Could photos like these be no more in the future?
The playbill photo has become an iconic part of seeing any show. You know the ones I'm talking about, with the playbill held in the air and the stage in the background, just like the ones above. They find their way onto Instagram pages, Snapchat stories, and more. But there is currently one show running where the only playbill photos will be taken outside the theater.
Keeping up the tradition from their run downtown, Freestyle Love Supreme, will lock audience member's phones in YONDR pouches, so they are unable to use them once inside the auditorium. And while it may seem like a lot of work for the 766-seat Booth Theatre, it is not unprecedented on Broadway. Earlier this year, when Dave Chapelle played a two week engagement at the Lunt-Fontanne Theatre as part of the In Residence on Broadway series, audience members were also required to keep their phones in YONDR pouches to avoid any recording at the performances. While unconventional on Broadway, the use of YONDR pouches is not that unsurprising as both Freestyle Love Supreme and Chappelle's show were based in improv and audience reactions. It is understandable that those involved in productions would want to ensure each performance remains as inventive and original as the last. But what if this became the norm for all shows?

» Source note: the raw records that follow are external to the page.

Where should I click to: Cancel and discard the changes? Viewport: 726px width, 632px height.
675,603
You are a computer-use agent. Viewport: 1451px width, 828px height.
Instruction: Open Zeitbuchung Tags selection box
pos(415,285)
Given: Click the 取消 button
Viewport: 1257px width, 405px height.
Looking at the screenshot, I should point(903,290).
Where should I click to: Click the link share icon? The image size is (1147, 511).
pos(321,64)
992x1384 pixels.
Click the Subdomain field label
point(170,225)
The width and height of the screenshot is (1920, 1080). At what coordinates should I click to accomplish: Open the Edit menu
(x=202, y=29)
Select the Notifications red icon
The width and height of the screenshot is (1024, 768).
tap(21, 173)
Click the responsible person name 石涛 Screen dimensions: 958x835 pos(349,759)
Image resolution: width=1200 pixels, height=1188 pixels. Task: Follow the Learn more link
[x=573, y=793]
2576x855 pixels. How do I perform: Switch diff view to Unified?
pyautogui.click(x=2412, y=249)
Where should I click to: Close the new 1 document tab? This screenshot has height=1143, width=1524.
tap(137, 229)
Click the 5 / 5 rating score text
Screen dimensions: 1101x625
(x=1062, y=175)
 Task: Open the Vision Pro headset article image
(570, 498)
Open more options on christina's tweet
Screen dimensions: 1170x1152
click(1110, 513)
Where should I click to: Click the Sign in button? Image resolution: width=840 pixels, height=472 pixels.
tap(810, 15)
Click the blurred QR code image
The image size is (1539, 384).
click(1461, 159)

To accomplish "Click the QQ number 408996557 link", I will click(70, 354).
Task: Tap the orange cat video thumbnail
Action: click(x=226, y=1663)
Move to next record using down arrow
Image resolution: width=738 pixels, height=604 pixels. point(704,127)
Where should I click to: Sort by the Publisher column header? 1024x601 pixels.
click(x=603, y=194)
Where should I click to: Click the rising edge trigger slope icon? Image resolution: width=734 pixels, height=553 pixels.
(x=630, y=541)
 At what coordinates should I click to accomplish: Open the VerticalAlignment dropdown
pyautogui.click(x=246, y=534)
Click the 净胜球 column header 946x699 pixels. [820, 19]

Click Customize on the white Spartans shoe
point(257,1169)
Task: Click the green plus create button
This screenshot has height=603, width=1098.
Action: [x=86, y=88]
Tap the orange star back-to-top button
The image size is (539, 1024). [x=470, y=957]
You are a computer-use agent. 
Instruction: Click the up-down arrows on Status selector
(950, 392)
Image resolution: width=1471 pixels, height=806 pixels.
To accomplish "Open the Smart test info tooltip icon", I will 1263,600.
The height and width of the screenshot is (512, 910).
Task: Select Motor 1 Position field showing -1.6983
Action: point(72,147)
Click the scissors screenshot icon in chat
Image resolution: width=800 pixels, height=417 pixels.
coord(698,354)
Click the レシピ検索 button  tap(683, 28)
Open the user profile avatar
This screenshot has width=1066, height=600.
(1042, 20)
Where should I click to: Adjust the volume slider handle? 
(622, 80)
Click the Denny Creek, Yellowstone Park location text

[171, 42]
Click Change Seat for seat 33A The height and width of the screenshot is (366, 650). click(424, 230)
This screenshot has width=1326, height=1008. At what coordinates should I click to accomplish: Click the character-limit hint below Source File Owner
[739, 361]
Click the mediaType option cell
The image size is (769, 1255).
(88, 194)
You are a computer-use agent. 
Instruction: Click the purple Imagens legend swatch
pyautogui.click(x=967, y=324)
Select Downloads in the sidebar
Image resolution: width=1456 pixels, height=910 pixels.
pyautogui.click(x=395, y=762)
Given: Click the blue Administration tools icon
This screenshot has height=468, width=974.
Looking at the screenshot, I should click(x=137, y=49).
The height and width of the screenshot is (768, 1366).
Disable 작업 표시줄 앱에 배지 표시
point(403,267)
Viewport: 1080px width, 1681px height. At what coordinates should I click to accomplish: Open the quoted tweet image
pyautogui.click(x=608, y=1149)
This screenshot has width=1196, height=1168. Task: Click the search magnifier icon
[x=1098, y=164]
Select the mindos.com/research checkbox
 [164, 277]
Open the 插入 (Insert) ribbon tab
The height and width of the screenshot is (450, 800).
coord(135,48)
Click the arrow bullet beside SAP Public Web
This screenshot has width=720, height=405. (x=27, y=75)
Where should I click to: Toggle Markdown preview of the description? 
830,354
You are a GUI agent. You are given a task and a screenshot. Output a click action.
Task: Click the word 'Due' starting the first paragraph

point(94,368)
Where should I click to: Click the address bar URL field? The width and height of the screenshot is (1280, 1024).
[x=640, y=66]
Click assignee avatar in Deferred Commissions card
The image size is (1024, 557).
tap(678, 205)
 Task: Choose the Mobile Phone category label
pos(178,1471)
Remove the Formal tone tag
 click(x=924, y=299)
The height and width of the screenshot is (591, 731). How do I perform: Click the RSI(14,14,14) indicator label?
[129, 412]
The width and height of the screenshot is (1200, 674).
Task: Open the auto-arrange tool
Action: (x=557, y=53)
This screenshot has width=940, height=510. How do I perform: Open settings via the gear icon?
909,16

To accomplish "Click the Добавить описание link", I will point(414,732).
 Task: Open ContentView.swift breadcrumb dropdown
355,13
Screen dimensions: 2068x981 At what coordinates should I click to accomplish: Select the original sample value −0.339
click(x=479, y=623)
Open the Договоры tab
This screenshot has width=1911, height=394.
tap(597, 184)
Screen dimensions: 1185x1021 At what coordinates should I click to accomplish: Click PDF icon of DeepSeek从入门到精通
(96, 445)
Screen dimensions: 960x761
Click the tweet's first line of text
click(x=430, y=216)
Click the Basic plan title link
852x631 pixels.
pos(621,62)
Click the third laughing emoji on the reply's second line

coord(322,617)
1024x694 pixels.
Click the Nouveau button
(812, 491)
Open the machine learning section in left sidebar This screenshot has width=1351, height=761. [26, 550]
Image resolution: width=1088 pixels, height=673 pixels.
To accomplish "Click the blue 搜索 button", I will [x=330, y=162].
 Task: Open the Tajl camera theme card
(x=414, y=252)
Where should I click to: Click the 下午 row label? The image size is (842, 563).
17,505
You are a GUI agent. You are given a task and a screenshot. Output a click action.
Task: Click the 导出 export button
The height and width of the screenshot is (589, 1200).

The cell phone debate has been running rampant for a while now, with many arguing that a cell phone ban should put in place at theaters. Most recently, a debate was sparked on social media after Slave Play writer Jeremy O. Harris tweeted about how Rihanna texted him during a performance of his play. Many criticized Harris for condoning text messages during his show, when most theaters frown on any cell phone use, with some shows even creating special reminders to tell audience members to turn their phones off.
If you go to the theater on a regular basis, you've probably heard some cell phones go off at a performance. I myself got to hear someone's phone start giving direction for how to get somewhere during a performance of Harry Potter and the Cursed Child. And while phone related distractions aren't as common as the phone critics would have you believe, it does raise a question of if theaters should be implementing things like YONDR pouches to prevent phones from becoming issues. It absolute makes sense for a show like Freestyle Love Supreme, which plays the Booth for a limited run and is a show based in improv. But would it sustain at popular shows such as Dear Evan Hansen, Mean Girls, and Wicked?
The playbill photo that has become a staple on social media has also become a part of many shows marketing strategies as they are shared across many platforms. Even extending beyond a photo of a playbill or program, some shows encourage filming of curtain call and additional numbers at the end of shows. a prominent example of this is Six, which encourages filming of the MegaSix at its production in London. While intentional or not, all of these photos and videos serve as promotion for the shows. In fact, videos of the MegaSix was I how I learned about Six.
Cell phones can be an issue. But whether or not the future of theater means locking them in pouches is a very open question. I for one, hope that the simple reminders to turn it off are listened to. Because if you can't tear yourself away from your phone for a few hours, maybe it's not worth going out.